Israel reconsiders U.S. envoy’s request to meet Arafat

? Israeli Prime Minister Ariel Sharon was set to give U.S. Middle East envoy Anthony Zinni a fresh hearing on Thursday after turning down a request from Secretary of State Colin Powell that Zinni be allowed through an Israeli blockade to meet besieged Palestinian leader Yasser Arafat.

But Sharon’s government vetoed plans by a high-level European Union delegation to meet Arafat, and a Palestinian official said no other officials would see the visitors.

The decision to send the European mission came hours after Romano Prodi, head of the EU’s executive Commission, urged Washington to stand down as primary peacemaker and make room for a broad alliance of nations _ including the EU, the Russians and moderate Arab nations _ to mediate a comprehensive peace deal for the region.

“It is clear (American) mediation efforts have failed and we need new mediation” to avoid an all-out regional war, Prodi told reporters in Brussels on Wednesday.

The Israeli daily Haaretz reported Thursday that in a recent telephone conversation with Powell, Sharon refused to ease Arafat’s weeklong isolation, even to allow Zinni to continue his attempts to broker a cease-fire between Israel and the Palestinians.

An official close to the diplomatic efforts, speaking on condition of anonymity, confirmed the report.

Haaretz added that Israeli Foreign Minister Shimon Peres and Defense Minister Binyamin Ben-Eliezer opposed Sharon’s decision.

In an indication that he could be willing to reconsider, Sharon agreed to meet Zinni later on Thursday and hear his case for seeing Arafat.

“A meeting with Zinni has been arranged,” Sharon adviser Raanan Gissin said. “If he asks (to see Arafat) it will be considered.”

But Sharon himself said his Cabinet had voted not to allow the EU delegation, consisting of EU foreign policy chief Javier Solana and Spanish Foreign Minister Josep Pique, to meet Arafat, who is pinned down in his headquarters in the West Bank town Ramallah by Israeli troops and armor.

“He will be at this stage isolated,” Sharon told reporters during a visit to the army’s Northern Command headquarters, near the border with Lebanon. “Therefore the European delegation that wanted to visit, the decision was not to allow that.”
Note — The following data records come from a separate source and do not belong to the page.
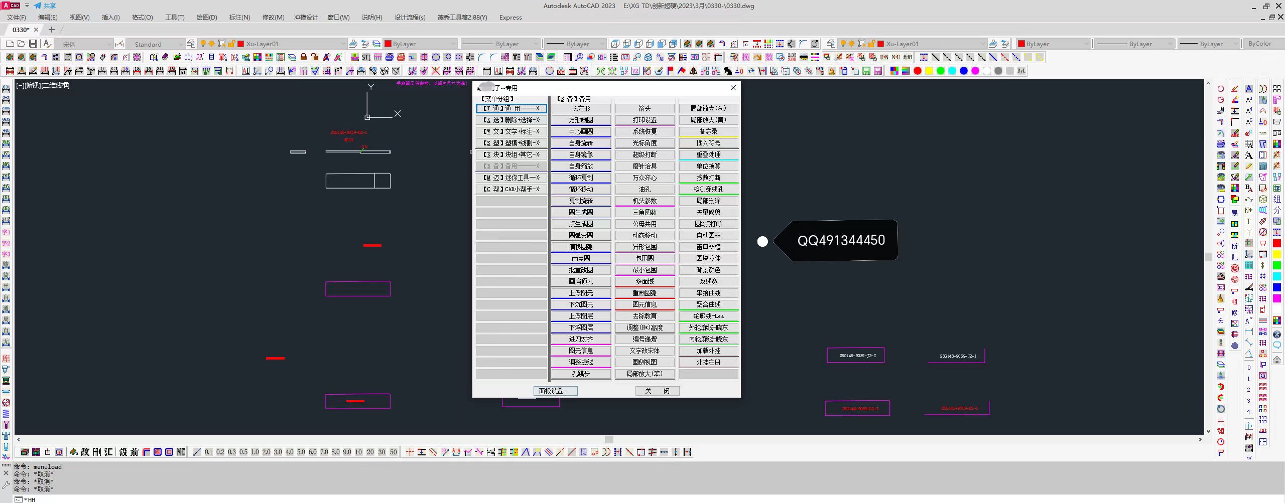This screenshot has width=1285, height=503.
Task: Open the ByColor plot style dropdown
Action: (x=1263, y=44)

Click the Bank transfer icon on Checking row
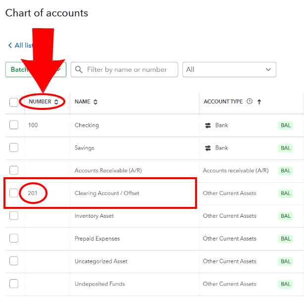click(x=208, y=125)
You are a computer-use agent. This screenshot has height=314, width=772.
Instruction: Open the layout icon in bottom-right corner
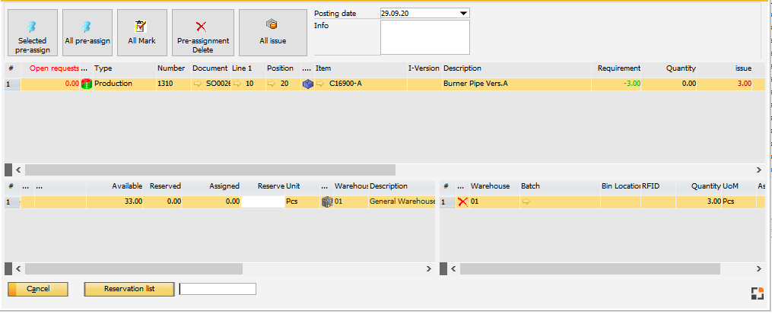coord(755,294)
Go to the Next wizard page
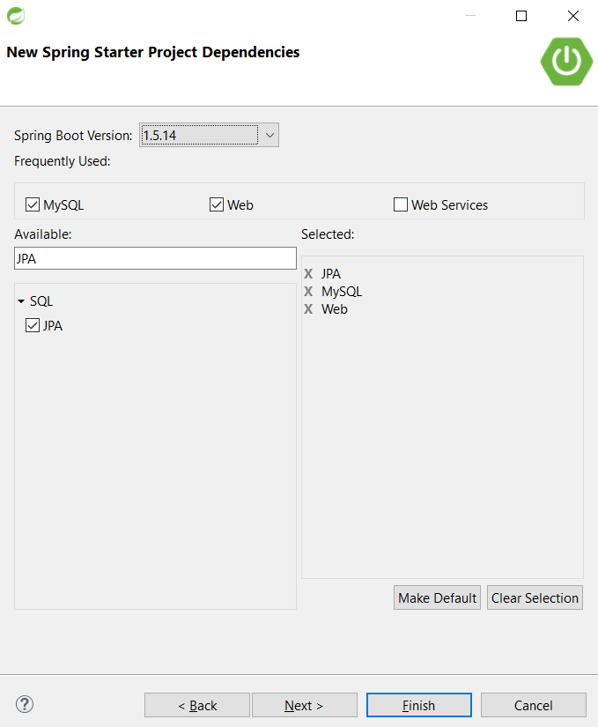598x727 pixels. (304, 705)
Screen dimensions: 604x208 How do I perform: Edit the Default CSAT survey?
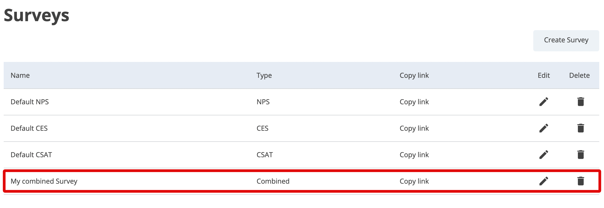pyautogui.click(x=544, y=155)
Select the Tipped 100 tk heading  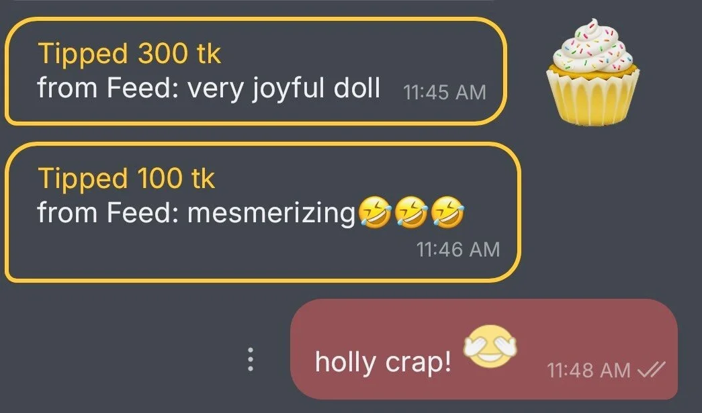[x=126, y=178]
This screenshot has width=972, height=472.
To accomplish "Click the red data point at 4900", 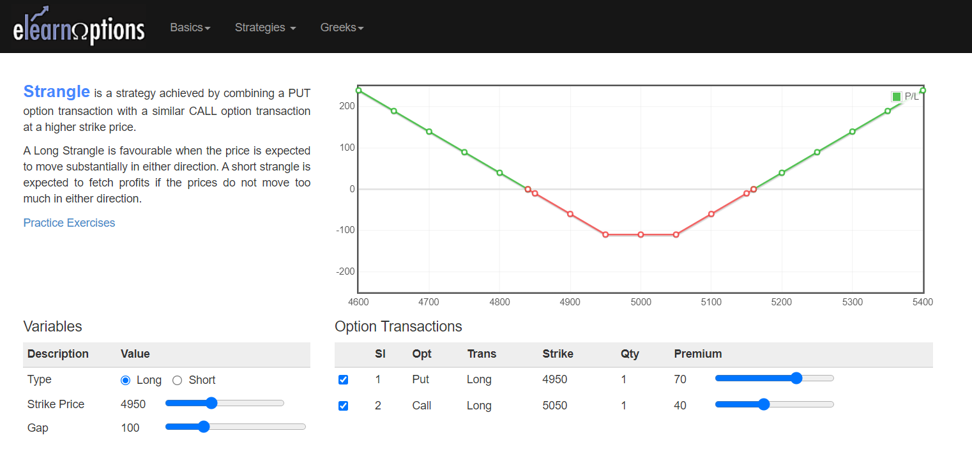I will pos(570,214).
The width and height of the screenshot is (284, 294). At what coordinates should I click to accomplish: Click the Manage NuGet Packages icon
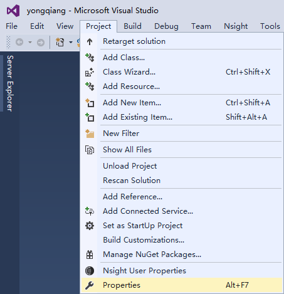90,255
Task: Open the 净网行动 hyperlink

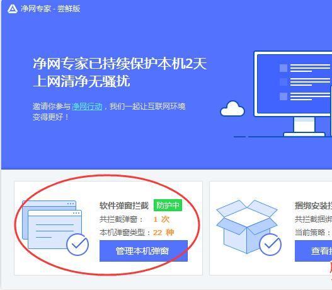Action: [87, 107]
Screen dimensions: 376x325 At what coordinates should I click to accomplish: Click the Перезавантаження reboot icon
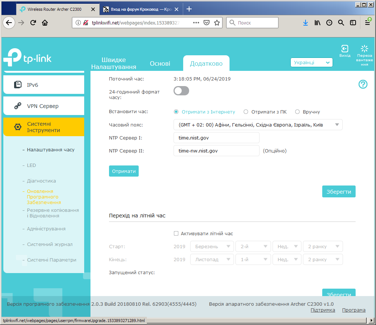coord(364,49)
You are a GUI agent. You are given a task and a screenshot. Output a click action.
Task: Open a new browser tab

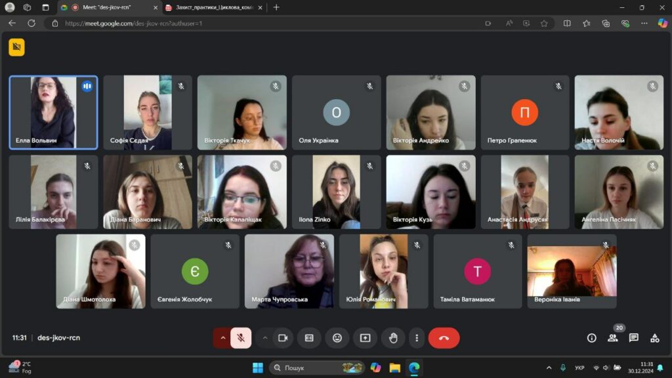point(276,7)
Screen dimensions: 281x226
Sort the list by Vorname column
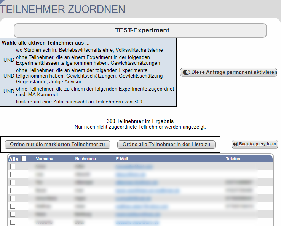(x=45, y=159)
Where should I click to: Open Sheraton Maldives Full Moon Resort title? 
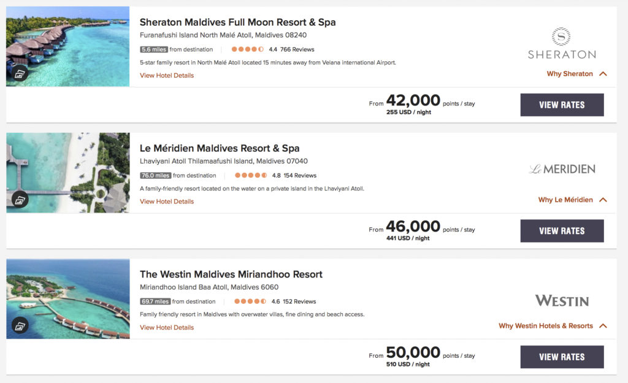(x=237, y=22)
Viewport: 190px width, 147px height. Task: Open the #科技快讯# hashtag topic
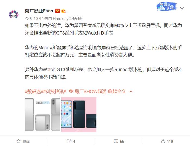[53, 92]
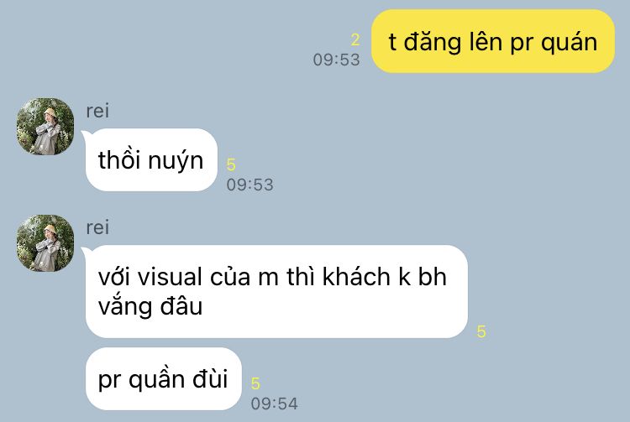Click read count 2 near yellow bubble
This screenshot has height=422, width=630.
point(354,39)

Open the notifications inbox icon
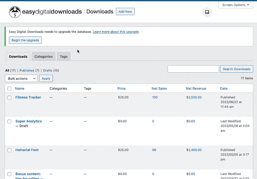(207, 12)
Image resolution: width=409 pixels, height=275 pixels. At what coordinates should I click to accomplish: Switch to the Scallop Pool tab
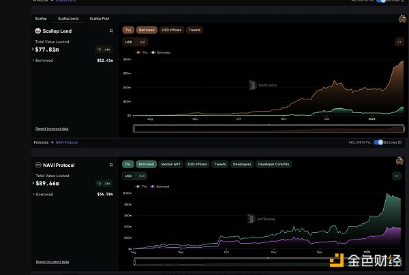click(100, 18)
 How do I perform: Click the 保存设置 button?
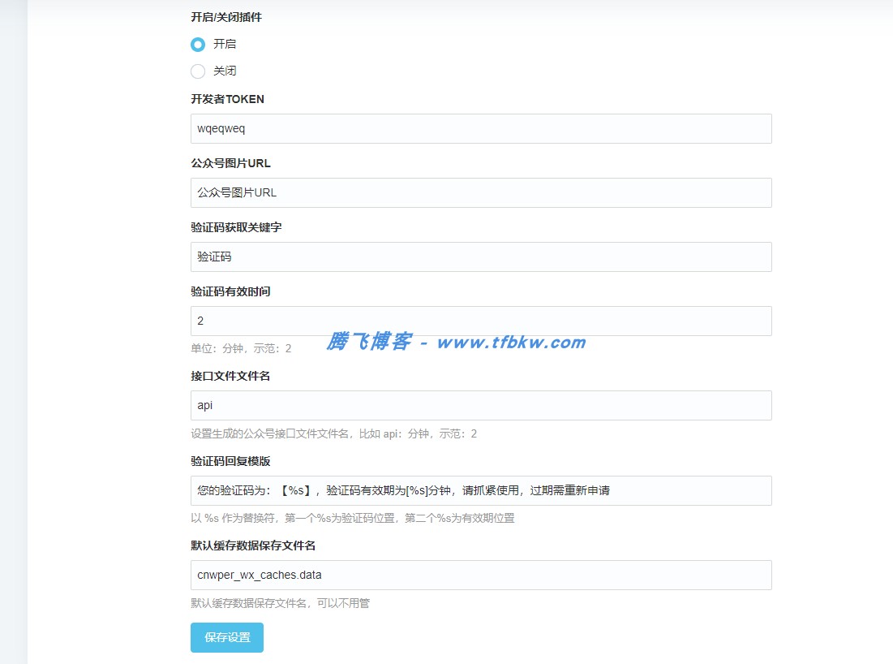click(226, 638)
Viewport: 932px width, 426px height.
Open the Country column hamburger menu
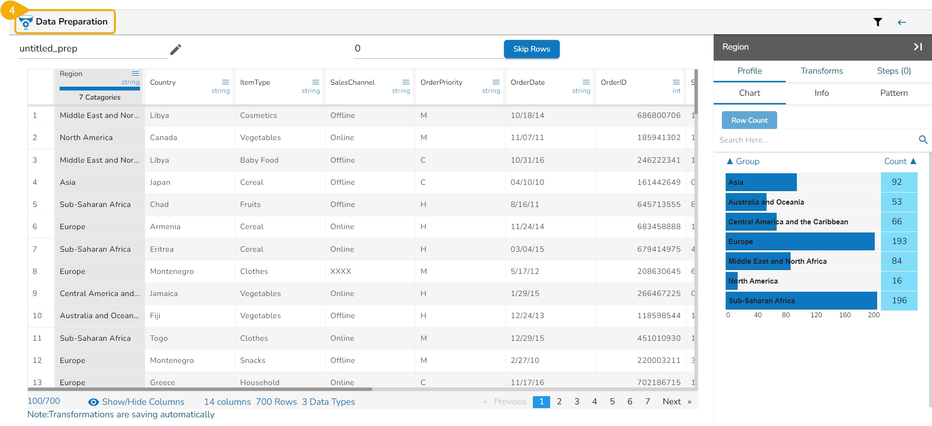pos(225,82)
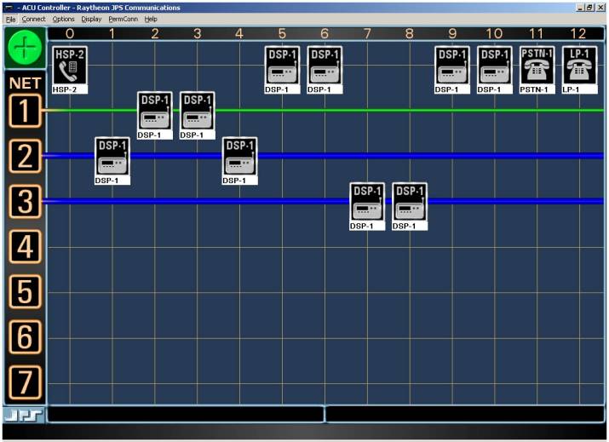Click the green plus button

tap(24, 49)
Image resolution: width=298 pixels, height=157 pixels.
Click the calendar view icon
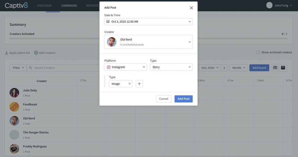[x=283, y=68]
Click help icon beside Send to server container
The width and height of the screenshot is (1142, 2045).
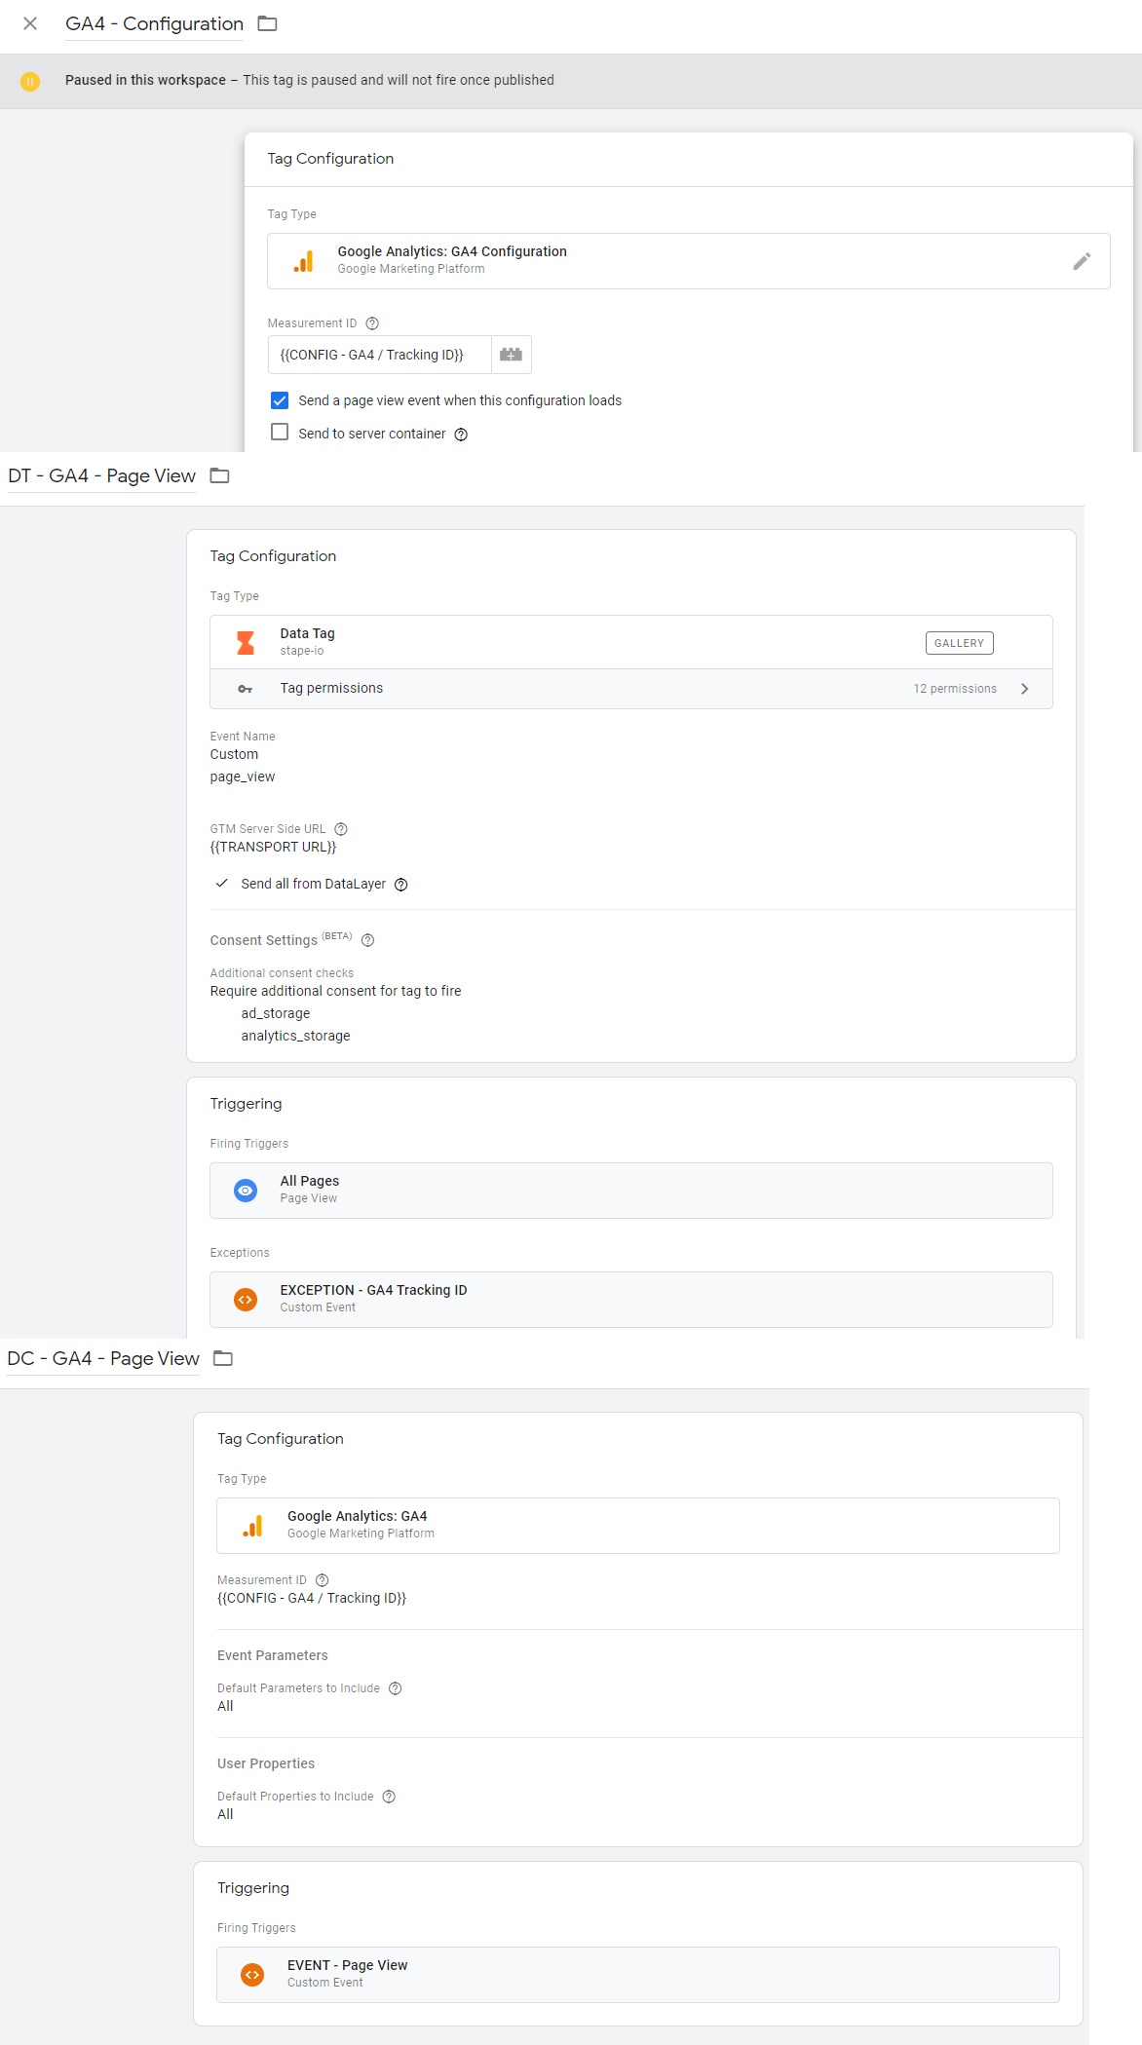(x=461, y=435)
Spain currently holds the six-month rotating EU Presidency.

At the Spanish embassy in Tel Aviv, diplomat Diego Ruiz Alonzo said that the original plan had been for Spanish Prime Minister Jose Maria Aznar to lead the mission and meet Sharon and Arafat.

“That was the intention,” he said, adding that following an Israeli Cabinet decision Wednesday night not to allow the Arafat meeting the EU downgraded its delegation, replacing Aznar with Pique. Alonzo said there had been tentative steps to arrange meetings with other Palestinian officials but Palestinian Cabinet Minister Saeb Erekat said he and his colleagues had made a collective decision that if Arafat was not allowed to meet foreign mediators then neither would any other Palestinian official.

“If this delegation fails to get permission to meet Arafat they will meet no Palestinians,” he said, adding that the same principle applied to talks with Zinni.

If a meeting between Arafat and Zinni were to go ahead, Erekat said, it would center on a resolution adopted Saturday by the United Nations Security Council, which called for an immediate truce and expressed concern both at Palestinian suicide bombings and at the Israeli military attack on Arafat’s headquarters.

“I think discussion will concentrate on resolution 1402,” he said. “This has all the elements both sides need. I believe this will constitute the road map for any consultations.”

The EU duo were scheduled to meet Sharon, Peres and Ben-Eliezer and to leave Israel Thursday evening, Alonzo said.

Powell was unenthusiastic about the European call for a multilateral approach to Middle East peacemaking.

“I am not in a position to call for a conference, unless we know what purpose that conference would serve,” he said in Washington.

“The immediate problem is to get control over the terrorism and the violence in the region,” he said. “And until that is done, conferences that lay out different kinds of political goals or new political initiatives just take us off the main point,” he said.